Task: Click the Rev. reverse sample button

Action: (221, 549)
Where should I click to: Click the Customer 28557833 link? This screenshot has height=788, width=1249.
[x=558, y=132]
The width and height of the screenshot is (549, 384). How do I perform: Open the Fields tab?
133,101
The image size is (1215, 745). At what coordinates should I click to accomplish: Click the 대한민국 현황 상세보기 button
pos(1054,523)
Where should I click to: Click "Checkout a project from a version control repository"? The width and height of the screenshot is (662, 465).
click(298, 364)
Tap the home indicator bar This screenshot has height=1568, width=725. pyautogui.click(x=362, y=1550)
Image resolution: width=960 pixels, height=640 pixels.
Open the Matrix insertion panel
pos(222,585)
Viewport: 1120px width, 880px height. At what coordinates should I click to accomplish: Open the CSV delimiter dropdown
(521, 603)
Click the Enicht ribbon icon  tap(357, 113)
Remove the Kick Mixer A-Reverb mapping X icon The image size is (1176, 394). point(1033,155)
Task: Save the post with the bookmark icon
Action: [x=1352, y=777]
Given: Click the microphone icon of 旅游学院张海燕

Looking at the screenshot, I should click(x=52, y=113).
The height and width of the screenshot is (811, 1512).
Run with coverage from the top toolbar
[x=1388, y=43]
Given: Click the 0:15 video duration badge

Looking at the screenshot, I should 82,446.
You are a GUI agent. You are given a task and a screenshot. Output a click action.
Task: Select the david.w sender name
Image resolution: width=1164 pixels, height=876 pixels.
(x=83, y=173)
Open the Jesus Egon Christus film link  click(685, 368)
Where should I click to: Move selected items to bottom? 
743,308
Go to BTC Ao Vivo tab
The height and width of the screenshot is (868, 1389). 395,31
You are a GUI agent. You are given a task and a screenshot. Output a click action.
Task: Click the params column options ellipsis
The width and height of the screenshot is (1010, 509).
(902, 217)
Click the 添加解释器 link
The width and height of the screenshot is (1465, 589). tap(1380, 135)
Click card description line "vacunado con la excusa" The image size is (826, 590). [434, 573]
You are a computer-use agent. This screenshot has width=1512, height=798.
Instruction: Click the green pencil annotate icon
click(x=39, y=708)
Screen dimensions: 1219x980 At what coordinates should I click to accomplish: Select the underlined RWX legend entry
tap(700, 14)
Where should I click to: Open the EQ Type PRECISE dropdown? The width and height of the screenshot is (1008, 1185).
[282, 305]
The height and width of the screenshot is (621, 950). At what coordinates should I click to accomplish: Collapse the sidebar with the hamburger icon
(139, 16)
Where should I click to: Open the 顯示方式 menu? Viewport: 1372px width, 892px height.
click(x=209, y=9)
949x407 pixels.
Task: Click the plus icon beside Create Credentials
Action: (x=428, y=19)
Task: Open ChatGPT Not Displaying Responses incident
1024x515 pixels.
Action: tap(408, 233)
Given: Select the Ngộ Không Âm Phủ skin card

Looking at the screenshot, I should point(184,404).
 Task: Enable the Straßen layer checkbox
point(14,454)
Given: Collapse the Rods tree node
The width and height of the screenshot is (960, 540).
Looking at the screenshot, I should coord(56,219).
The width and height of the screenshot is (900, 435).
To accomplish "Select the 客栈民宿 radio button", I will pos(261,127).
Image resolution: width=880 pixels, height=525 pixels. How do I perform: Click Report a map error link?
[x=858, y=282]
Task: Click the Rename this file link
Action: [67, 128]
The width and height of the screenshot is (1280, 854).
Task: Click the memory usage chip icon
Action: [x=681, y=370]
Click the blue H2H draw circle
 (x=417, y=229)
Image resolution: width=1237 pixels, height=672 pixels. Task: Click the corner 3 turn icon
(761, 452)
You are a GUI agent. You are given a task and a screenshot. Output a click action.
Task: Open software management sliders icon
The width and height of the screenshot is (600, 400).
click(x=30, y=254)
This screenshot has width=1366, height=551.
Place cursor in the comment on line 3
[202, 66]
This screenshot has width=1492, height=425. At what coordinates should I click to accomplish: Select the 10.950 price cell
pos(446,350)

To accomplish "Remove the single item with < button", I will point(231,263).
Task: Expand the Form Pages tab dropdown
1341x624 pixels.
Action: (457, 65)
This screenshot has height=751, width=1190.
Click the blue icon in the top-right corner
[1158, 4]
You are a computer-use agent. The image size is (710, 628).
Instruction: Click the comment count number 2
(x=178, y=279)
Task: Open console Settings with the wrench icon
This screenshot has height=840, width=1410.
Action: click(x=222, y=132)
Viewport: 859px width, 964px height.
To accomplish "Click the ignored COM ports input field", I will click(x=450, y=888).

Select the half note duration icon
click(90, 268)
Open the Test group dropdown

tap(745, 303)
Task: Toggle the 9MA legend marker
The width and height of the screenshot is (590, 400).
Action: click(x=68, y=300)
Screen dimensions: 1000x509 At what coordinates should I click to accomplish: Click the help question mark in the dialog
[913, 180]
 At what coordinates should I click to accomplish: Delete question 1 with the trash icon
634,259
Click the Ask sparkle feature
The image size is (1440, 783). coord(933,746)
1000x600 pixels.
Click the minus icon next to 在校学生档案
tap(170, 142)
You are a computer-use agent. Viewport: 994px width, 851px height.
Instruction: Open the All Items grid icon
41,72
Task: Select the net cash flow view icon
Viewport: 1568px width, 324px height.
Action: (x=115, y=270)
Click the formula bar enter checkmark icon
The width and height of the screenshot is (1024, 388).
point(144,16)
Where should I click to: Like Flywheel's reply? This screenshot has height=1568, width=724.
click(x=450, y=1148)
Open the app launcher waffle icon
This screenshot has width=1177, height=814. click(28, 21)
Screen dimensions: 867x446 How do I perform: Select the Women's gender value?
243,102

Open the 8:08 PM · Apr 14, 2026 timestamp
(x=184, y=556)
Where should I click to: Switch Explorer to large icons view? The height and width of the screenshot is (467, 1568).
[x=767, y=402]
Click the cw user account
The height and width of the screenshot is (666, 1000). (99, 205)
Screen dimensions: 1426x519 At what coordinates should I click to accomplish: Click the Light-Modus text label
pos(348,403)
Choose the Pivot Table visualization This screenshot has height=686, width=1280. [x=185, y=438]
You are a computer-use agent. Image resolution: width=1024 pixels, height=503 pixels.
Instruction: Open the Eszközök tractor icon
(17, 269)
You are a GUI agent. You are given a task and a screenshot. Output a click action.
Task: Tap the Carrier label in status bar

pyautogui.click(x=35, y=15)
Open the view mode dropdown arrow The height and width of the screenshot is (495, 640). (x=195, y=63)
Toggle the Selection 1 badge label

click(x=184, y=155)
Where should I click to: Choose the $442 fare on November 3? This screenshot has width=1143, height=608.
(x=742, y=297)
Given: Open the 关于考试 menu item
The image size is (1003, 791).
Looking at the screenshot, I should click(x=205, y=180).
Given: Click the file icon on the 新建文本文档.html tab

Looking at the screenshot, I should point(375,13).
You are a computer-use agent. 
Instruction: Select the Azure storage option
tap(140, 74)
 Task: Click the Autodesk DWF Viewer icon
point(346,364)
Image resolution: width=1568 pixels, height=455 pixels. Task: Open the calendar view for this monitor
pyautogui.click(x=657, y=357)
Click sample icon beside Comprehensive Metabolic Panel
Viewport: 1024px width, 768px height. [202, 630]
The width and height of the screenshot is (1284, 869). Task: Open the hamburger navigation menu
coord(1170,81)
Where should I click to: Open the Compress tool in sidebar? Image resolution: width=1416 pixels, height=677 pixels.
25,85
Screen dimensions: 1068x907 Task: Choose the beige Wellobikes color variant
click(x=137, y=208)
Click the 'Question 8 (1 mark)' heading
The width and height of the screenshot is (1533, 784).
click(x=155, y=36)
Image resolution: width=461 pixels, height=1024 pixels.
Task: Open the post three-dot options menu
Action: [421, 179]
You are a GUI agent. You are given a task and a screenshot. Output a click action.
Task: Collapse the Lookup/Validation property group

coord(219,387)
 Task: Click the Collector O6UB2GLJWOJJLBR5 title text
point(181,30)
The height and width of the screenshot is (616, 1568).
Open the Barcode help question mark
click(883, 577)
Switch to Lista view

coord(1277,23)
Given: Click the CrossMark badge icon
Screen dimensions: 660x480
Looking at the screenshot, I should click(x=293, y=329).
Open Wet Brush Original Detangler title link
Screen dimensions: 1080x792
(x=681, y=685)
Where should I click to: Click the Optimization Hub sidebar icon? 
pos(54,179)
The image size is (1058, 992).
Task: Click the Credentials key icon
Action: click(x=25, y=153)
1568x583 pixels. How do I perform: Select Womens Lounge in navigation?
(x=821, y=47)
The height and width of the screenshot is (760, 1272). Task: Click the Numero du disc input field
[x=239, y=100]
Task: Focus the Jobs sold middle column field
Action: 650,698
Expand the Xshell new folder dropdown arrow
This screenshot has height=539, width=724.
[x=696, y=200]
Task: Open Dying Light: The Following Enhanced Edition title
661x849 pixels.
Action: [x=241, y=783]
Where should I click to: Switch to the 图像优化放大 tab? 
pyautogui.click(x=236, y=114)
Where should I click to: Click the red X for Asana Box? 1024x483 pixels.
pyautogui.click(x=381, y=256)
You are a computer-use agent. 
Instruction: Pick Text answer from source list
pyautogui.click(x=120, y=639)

========

Each line above that contains the word "Expand" should be counted, and only the total given.

2